Sem a existência de um dano, não há como acionar ou discutir o campo da responsabilidade civil. Pelas atividades desenvolvidas pelo cirurgião-dentista no setor profissional e social, torna-se imprescindível o conhecimento do conceito da responsabilidade e das implicações ético-legais que, porventura, possam ocorrer na existência de um dano.
O Código Civil prevê em seu artigo 927 que aquele que por ato ilícito causar dano a outrem, fica obrigado a repará-lo. O ato ilícito foi definido no artigo 186 do referido diploma com a seguinte redação: “aquele que por ação ou omissão voluntária, negligência ou imprudência violar direito e causar dano a outrem, ainda que exclusivamente moral, comete ato ilícito”.

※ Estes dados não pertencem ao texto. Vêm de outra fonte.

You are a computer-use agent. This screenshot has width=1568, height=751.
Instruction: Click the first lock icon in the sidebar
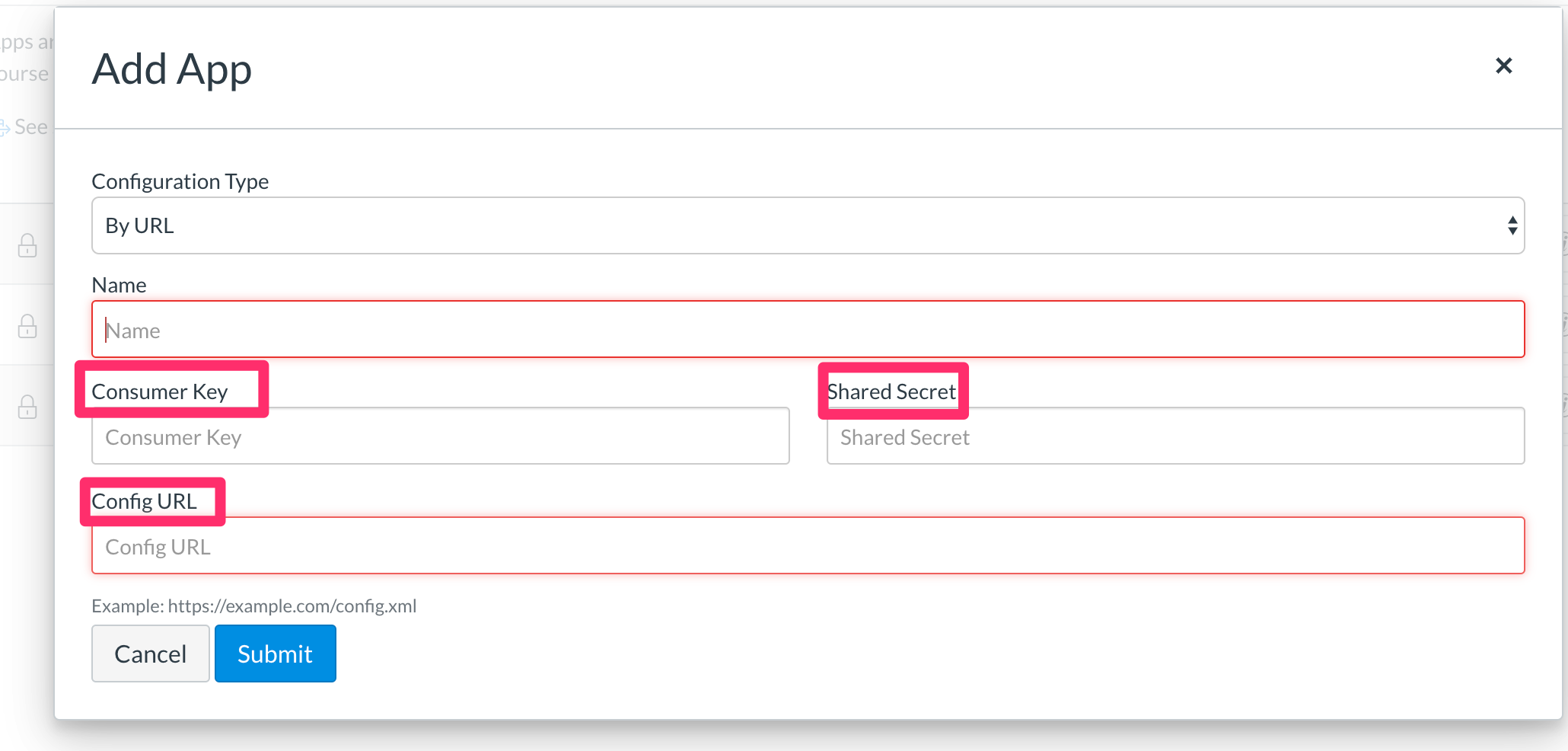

A Constituição do Brasil de 1988, em seu artigo 5º, V traz o direito de resposta proporcional ao agravo, além da indenização por dano material, moral ou à imagem. Deixaremos para outra ocasião a diferença entre responsabilidade objetiva e responsabilidade subjetiva, quando uma ou outra entram em cena e a relação com o Código de Defesa do Consumidor.

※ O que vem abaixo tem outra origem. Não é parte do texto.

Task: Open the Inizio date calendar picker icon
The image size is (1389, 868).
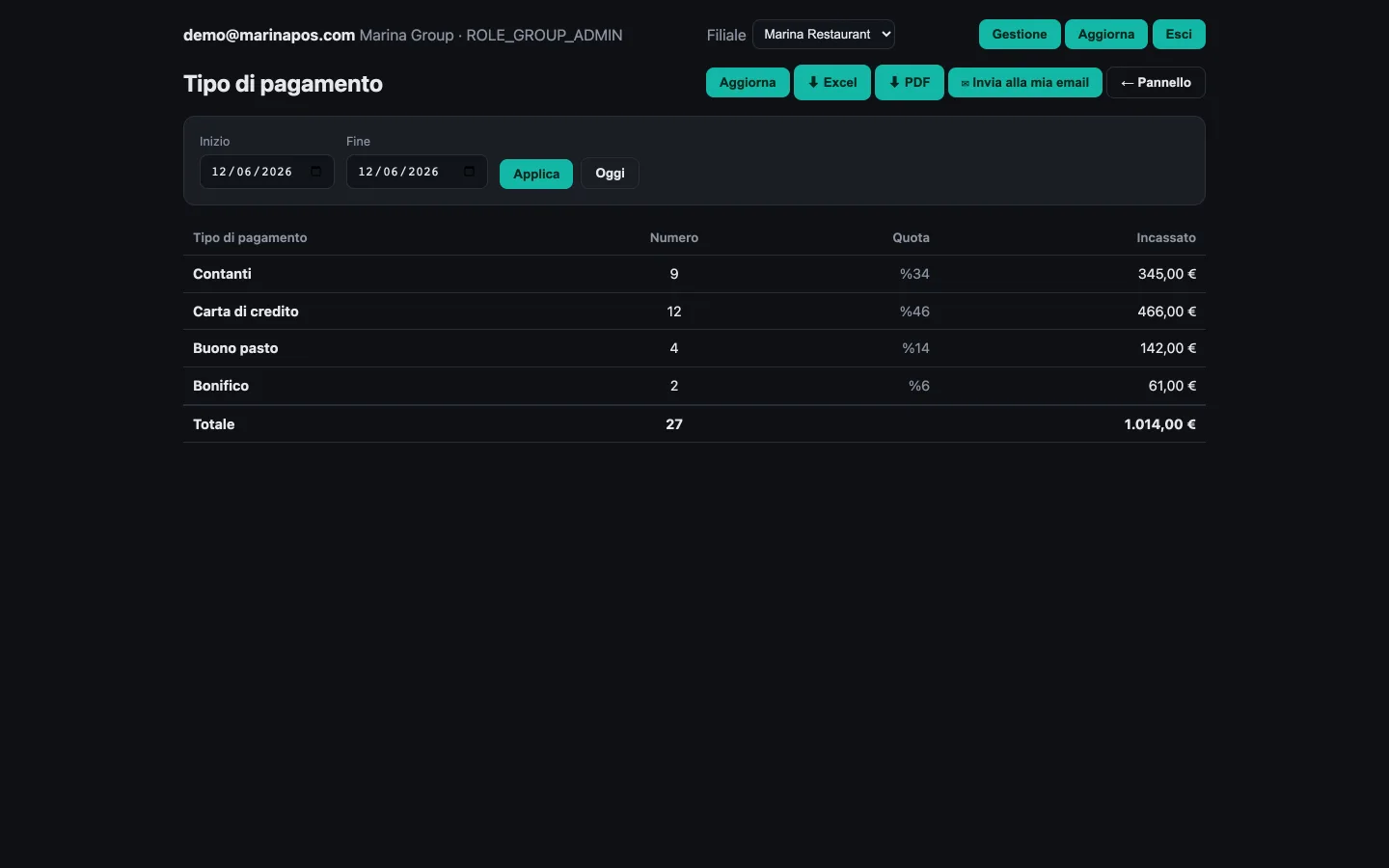Action: click(316, 172)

A regra básica da responsabilidade civil é a existência de culpa, exteriorizada em negligência, imperícia e imprudência; todavia, em algumas ocasiões excepcionais e dependendo da natureza da obrigação do cirurgião-dentista, se de meio ou de resultado, teremos a responsabilidade sem a existência de culpa.
Na obrigação de meio, o dentista empreende todos os esforços, técnicas e conhecimentos durante o tratamento, sem ter a obrigação do resultado pretendido. Na obrigação de resultado, o profissional vincula-se, obrigatoriamente, ao resultado. Essa distinção é essencial e deve ser direcionada e trabalhada na confecção e escrita dos documentos que farão parte do prontuário do paciente.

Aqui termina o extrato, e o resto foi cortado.